▶ [What you should do]: After locating the line that contains "The width and height of the screenshot is (1024, 1024)." in the data below, set down exactly that line and each one after it through the line that contains "You are a computer-use agent. 1085x973", and nothing more.

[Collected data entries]
········

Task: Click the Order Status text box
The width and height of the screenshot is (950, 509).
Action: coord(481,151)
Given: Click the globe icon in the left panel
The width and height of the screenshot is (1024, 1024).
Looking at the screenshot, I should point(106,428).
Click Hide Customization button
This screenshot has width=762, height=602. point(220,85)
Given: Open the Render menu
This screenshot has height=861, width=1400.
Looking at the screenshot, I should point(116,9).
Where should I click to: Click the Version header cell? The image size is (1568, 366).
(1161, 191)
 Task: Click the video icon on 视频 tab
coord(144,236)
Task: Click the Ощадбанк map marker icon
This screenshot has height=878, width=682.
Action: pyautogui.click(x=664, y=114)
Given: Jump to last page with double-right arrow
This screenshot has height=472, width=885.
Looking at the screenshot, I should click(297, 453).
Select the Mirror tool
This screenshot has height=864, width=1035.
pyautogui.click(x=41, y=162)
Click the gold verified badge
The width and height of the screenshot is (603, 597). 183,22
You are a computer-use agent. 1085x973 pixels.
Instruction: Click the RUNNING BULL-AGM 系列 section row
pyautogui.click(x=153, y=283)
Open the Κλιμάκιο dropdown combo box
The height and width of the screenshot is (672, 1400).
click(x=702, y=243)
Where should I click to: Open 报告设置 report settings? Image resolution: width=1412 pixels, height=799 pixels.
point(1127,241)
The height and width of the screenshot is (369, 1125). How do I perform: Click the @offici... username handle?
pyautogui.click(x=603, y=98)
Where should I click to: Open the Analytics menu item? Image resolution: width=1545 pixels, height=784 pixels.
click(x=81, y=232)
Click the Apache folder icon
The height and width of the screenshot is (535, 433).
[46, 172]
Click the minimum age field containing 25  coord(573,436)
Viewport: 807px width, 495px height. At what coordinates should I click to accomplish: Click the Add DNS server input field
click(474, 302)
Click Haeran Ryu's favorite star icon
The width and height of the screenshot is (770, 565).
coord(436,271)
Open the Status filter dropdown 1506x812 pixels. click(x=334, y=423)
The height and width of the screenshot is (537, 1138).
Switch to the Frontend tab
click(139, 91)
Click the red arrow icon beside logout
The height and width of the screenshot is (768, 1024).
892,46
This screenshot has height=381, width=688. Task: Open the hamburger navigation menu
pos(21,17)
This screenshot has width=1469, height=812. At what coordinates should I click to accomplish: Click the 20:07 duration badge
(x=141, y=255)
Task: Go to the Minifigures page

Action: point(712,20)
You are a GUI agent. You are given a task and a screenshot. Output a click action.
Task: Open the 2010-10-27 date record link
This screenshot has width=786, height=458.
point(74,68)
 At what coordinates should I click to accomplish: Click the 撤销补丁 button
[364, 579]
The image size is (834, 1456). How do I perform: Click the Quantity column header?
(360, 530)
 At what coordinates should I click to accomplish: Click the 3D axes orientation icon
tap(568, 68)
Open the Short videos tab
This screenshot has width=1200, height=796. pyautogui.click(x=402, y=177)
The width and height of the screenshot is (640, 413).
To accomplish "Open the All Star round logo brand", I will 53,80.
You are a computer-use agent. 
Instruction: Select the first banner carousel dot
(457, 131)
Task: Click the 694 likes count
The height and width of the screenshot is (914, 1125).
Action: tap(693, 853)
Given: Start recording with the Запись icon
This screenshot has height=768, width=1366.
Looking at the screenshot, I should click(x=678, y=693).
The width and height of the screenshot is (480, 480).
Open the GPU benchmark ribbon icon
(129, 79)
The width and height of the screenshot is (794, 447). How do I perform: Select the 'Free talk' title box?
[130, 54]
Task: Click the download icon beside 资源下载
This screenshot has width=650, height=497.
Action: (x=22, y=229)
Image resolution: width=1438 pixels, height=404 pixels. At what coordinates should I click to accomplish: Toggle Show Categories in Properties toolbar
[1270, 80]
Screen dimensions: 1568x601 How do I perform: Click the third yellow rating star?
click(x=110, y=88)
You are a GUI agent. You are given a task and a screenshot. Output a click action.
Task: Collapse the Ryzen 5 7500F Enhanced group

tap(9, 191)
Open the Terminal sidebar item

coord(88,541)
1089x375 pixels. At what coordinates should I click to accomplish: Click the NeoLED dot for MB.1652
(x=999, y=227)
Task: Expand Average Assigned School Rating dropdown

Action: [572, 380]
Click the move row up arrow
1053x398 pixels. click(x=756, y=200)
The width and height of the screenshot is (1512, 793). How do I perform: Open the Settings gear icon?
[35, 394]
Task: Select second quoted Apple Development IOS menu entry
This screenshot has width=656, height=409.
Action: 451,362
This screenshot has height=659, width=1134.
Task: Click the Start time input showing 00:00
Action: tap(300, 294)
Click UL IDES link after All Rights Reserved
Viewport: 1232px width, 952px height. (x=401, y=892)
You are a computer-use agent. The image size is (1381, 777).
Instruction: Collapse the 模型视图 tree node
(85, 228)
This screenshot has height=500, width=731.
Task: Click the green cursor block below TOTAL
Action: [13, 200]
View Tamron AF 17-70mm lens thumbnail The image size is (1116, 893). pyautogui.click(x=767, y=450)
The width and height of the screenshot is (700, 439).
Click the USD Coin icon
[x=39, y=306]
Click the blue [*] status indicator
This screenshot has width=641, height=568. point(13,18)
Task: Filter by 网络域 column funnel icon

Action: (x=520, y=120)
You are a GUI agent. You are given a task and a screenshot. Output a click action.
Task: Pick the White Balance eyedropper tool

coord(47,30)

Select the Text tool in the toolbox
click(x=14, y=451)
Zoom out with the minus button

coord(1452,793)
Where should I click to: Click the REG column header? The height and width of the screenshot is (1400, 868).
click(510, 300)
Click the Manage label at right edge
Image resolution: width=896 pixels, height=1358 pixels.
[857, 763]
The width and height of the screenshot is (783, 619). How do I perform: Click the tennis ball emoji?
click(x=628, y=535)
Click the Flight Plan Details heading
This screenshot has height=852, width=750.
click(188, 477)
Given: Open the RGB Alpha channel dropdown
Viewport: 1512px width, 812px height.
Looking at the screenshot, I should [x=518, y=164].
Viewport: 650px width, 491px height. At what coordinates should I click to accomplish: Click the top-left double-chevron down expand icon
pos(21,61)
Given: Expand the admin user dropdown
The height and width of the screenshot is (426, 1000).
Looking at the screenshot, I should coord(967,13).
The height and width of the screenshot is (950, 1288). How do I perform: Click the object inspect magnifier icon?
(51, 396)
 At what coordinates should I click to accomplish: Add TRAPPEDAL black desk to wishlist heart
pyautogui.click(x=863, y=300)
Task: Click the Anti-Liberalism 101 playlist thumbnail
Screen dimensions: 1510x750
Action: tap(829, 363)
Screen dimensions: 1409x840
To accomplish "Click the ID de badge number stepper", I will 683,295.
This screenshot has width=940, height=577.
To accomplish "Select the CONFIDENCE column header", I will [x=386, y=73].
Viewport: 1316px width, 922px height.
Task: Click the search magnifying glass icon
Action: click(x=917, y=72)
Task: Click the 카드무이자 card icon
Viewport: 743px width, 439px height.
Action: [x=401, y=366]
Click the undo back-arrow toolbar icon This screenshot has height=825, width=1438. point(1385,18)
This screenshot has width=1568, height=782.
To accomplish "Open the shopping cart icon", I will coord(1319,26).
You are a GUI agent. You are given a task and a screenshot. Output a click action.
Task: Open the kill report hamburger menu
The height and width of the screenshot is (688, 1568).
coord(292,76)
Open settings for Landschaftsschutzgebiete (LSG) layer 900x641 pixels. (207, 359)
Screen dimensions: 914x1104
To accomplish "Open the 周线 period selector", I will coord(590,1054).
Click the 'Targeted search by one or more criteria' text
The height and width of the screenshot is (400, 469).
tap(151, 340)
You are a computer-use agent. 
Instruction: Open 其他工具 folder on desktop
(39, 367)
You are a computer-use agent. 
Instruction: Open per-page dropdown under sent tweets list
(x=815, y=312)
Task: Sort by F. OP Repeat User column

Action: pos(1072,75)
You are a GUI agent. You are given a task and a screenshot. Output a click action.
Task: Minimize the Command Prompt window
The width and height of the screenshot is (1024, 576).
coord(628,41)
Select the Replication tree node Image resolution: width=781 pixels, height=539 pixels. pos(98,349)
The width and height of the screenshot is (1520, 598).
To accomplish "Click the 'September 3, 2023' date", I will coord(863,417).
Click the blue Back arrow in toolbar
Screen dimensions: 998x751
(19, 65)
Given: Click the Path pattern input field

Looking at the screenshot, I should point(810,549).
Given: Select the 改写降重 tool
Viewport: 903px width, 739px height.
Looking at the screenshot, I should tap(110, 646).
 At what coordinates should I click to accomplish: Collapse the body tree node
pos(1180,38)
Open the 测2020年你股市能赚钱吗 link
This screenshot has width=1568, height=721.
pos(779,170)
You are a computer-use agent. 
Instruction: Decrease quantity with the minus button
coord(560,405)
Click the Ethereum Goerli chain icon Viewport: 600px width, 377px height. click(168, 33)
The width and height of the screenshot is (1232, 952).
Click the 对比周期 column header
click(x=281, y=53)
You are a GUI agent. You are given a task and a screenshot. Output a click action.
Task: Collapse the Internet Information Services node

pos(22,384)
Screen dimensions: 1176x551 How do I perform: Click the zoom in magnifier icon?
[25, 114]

········

▶ [Task result]:
The width and height of the screenshot is (1024, 1024).
Looking at the screenshot, I should point(106,428).
Click Hide Customization button
This screenshot has width=762, height=602. point(220,85)
Given: Open the Render menu
This screenshot has height=861, width=1400.
Looking at the screenshot, I should point(116,9).
Where should I click to: Click the Version header cell? The image size is (1568, 366).
(1161, 191)
 Task: Click the video icon on 视频 tab
coord(144,236)
Task: Click the Ощадбанк map marker icon
This screenshot has height=878, width=682.
Action: pyautogui.click(x=664, y=114)
Given: Jump to last page with double-right arrow
This screenshot has height=472, width=885.
Looking at the screenshot, I should click(297, 453).
Select the Mirror tool
This screenshot has height=864, width=1035.
pyautogui.click(x=41, y=162)
Click the gold verified badge
The width and height of the screenshot is (603, 597). 183,22
You are a computer-use agent. 1085x973 pixels.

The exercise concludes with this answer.